Another preferred embodiment of an automatic fire protection sprinkler assembly includes a sprinkler frame having an inlet, an outlet and an internal passageway extending from the inlet and the outlet with a sealing surface formed about the outlet. The assembly further includes a deflector member spaced from the outlet and a seal assembly for sealing the internal passageway. The seal assembly preferably includes a body having a proximal end, a distal end and a wall circumscribed about a central axis to define an outer surface and an inner surface forming an internal chamber. The wall defines an opening at the proximal end of the body exposing the internal chamber to the internal passageway and a floor at the distal end of the body to enclose the chamber. The sprinkler assembly additionally includes a thermally responsive trigger disposed between the seal assembly and the deflector member to support the seal assembly in the outlet such that a portion of the proximal end of the body engages the sealing surface to form a fluid tight seal with the internal passageway in fluid communication with the internal chamber.

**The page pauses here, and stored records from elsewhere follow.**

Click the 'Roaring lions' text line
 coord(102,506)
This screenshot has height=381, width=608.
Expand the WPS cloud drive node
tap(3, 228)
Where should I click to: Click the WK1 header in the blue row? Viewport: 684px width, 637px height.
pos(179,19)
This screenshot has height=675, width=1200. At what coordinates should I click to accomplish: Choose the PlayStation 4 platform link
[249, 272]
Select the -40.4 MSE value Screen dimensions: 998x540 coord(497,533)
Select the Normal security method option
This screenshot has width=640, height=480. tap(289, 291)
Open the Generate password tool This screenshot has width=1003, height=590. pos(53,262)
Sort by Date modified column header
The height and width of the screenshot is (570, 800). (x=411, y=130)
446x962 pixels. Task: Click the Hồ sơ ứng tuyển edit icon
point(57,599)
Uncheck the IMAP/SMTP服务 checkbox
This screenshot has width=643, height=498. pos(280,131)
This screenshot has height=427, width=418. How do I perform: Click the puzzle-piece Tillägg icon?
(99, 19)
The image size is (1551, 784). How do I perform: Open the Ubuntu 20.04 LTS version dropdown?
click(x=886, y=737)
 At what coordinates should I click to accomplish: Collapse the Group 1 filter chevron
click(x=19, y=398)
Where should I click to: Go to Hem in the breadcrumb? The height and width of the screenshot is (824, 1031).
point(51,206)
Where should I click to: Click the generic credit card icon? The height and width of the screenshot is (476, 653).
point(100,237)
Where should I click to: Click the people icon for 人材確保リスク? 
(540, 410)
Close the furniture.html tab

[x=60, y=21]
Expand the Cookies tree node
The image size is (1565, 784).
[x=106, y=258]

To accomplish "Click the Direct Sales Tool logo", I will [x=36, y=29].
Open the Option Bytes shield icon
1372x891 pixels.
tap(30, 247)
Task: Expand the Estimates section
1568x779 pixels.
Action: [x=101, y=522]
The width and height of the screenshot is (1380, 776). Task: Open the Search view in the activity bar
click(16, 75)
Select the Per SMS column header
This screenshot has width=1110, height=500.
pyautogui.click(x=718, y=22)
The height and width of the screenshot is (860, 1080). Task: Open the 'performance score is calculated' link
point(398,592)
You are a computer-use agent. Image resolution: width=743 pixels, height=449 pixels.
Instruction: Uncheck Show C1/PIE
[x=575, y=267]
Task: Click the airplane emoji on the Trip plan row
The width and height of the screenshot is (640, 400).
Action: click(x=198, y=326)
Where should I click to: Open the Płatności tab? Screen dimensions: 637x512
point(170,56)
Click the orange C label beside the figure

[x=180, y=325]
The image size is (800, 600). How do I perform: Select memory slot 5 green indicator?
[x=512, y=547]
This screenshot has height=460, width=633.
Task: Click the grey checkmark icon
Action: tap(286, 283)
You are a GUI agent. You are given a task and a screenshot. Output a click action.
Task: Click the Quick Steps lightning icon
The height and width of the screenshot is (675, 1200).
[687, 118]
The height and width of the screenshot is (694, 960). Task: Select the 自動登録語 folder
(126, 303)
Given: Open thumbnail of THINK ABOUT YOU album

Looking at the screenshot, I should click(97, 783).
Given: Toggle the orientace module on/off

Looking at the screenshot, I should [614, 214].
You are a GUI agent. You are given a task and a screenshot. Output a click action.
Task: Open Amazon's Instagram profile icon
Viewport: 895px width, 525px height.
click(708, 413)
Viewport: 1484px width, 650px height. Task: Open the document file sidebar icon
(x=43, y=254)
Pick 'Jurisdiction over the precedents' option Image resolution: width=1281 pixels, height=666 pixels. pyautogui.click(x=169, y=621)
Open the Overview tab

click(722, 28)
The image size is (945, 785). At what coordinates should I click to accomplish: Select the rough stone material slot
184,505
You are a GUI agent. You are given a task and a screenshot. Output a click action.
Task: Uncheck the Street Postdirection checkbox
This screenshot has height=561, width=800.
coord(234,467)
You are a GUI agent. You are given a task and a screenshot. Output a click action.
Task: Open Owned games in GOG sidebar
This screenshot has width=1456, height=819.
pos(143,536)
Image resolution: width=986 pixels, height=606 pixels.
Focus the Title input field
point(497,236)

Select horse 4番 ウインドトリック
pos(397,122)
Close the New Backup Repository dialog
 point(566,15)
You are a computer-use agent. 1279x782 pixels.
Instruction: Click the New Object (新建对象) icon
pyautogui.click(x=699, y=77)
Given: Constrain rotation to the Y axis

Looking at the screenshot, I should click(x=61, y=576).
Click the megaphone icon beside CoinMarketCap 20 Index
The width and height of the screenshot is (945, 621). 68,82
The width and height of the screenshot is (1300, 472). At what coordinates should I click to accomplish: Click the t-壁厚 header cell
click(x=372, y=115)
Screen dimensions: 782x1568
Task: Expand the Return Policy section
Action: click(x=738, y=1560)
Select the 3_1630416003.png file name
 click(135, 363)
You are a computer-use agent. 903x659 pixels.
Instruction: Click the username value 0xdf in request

In preferred embodiments, the body of the seal assembly can be made of an elastomeric material, metal, or combinations of an elastomeric material and metal, or any other suitable material to provide the function of the seal assembly; that is, to seal the sealing surface of the outlet and support the thermally responsive trigger. In another preferred embodiment, the body of the seal assembly is symmetrical about a first plane. A second plane intersects the first plane along a central axis to define a bisected body. The bisected body defines a plan cross-sectional profile with a wall having a curve at each end of the profile, and between the proximal end and the distal end of the body the curve has a center of curvature, and preferably, the bisected body defines an oval or elliptical profile. In yet another preferred embodiment, a portion of the outer surface at the proximal end of the body engages the sealing surface such that an internal fluid pressure within the chamber acts on a portion of the inner surface parallel to the portion of the outer surface to define a normal force to the sealing surface.

In still another preferred embodiment, the seal assembly further includes a button having an upper surface and a lower surface. The upper surface of the button has a first recess for housing the body and the lower surface of the button has a second recess that engages the thermally responsive trigger. In still yet another preferred embodiment, the sprinkler frame has an annular groove that forms about the sealing surface and the upper surface of the button is engaged with the annular groove. The thermally responsive trigger is preferably a glass bulb.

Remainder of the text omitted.